Mr. Portney would like to make sense of the welter of inconsistent legal tolerances for hazards. Indeed, he would like to go further, applying a concept that economists favor in dealing with air pollution, the emissions "bubble," to choices about risk.

The E.P.A. can now create conceptual bubbles around a factory or even a city, in which all sources of a pollutant within the bubble are treated as one. The agency can then require reductions in total emissions—say a 10 percent cut in volatile hydrocarbons—giving the polluter the flexibility to find the cheapest way to accomplish the task. That might, for example, involve closing down some sources altogether while allowing others to pollute unchecked.

Mr. Portney would extend the idea, giving regulators some discretion to tolerate, say, more exposure to toxic waste at one site in return for tighter standards at another, as long as the total risk at the two sites was reduced. Conceivably, risk bubbles might apply to the regulation of workplace safety or even to design standards for aircraft.

Implicit Insurance Premium

Government agencies account for only a part of the regulation of risk. Much is done by courts, where judges and juries assign liability and assess damages in injury suits. Peter W. Huber, a senior fellow at the Manhattan Institute and the author of Liability, the Legal Revolution and Its Consequences, (Basic Books, 1988) argues that the law is now systematically biased toward safety, excessively raising product and service costs and inhibiting the introduction of new technology.

Under the evolving legal doctrine of strict liability, he says, buyers cannot accept responsibility for injuries caused in the use of products. Thus the price of the product must include an implicit insurance premium, calculated by the seller to cover liability. Where the calculated premium is very large, as in the case of intrauterine birth control devices, the product may not be sold at all.

Mr. Huber would right the balance by allowing buyers and sellers to divide responsibility for injuries as they see fit.

Medical patients might, for example, formally agree to give up the right to punitive damages in malpractice cases in return for lower fees. Workers exposed to chemicals with known toxicity might voluntarily sign away rights to sue for punitive damages in return for higher wages. Mr. Huber would also reduce the discretion of the courts, putting a time limit on product liability and in some cases substituting the judgment of experts for that of juries.

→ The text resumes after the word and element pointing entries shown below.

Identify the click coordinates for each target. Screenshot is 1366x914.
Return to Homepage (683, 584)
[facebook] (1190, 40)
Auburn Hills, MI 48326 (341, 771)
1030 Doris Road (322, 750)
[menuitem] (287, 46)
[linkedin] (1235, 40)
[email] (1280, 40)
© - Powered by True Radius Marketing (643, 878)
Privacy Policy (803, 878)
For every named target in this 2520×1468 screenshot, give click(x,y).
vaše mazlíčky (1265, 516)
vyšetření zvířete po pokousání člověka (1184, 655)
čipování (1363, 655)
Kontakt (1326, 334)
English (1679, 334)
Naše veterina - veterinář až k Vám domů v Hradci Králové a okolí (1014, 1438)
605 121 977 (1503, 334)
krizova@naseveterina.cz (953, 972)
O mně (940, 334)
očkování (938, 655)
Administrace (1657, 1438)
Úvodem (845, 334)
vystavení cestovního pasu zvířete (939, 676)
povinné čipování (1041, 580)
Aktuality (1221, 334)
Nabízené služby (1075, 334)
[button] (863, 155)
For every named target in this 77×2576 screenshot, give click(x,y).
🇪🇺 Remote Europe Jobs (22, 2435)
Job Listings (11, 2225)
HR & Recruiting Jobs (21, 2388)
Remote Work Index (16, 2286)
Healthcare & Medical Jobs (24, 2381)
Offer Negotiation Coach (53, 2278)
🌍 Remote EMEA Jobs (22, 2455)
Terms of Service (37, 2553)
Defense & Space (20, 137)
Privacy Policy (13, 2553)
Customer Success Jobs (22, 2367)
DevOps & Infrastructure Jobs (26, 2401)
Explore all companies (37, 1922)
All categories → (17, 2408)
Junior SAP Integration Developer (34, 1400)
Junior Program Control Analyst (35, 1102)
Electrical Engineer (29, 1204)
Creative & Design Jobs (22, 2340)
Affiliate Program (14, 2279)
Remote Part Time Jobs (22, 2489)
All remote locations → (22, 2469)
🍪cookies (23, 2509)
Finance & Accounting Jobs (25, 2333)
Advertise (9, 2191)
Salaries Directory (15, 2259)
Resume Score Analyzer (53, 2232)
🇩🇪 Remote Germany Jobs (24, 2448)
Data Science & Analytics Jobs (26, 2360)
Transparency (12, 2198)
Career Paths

All these suggested changes have determined opponents. Many consumer and environmental advocacy groups would like the Government to buy more safety, not less, arguing that very tight standards prevent regulators from giving in to the relentless pressure from industry. Ralph Nader's organization, Public Citizen, for example, sued to prevent the Food and Drug Administration from relaxing standards. Many lawyers oppose any legal changes that would reduce their capacity to pursue product liability cases.

Compensation for Hazards

But as A. Myrick Freeman, an economist at Bowdoin College points out, the burden of risk does not fall equally on all citizens. And in some cases, much of the resistance comes from people who must bear the brunt. They might be won over, he suggests, by recognizing their special interests and fully compensating them for exceptional exposure to hazards.

In France, where more than half of all electric power is generated by nuclear reactors, those who live near nuclear plants are entitled to free electricity. According to Mr. Morgenstern, France has also been successful trading public amenities for local tolerance in the placement of the new tunnel across the English Channel. Similar benefits—tax abatement, recreational facilities, jobcreating government research centers—might be used in America to compensate localities for the presence of waste sites, garbage incinerators, pipelines and prisons.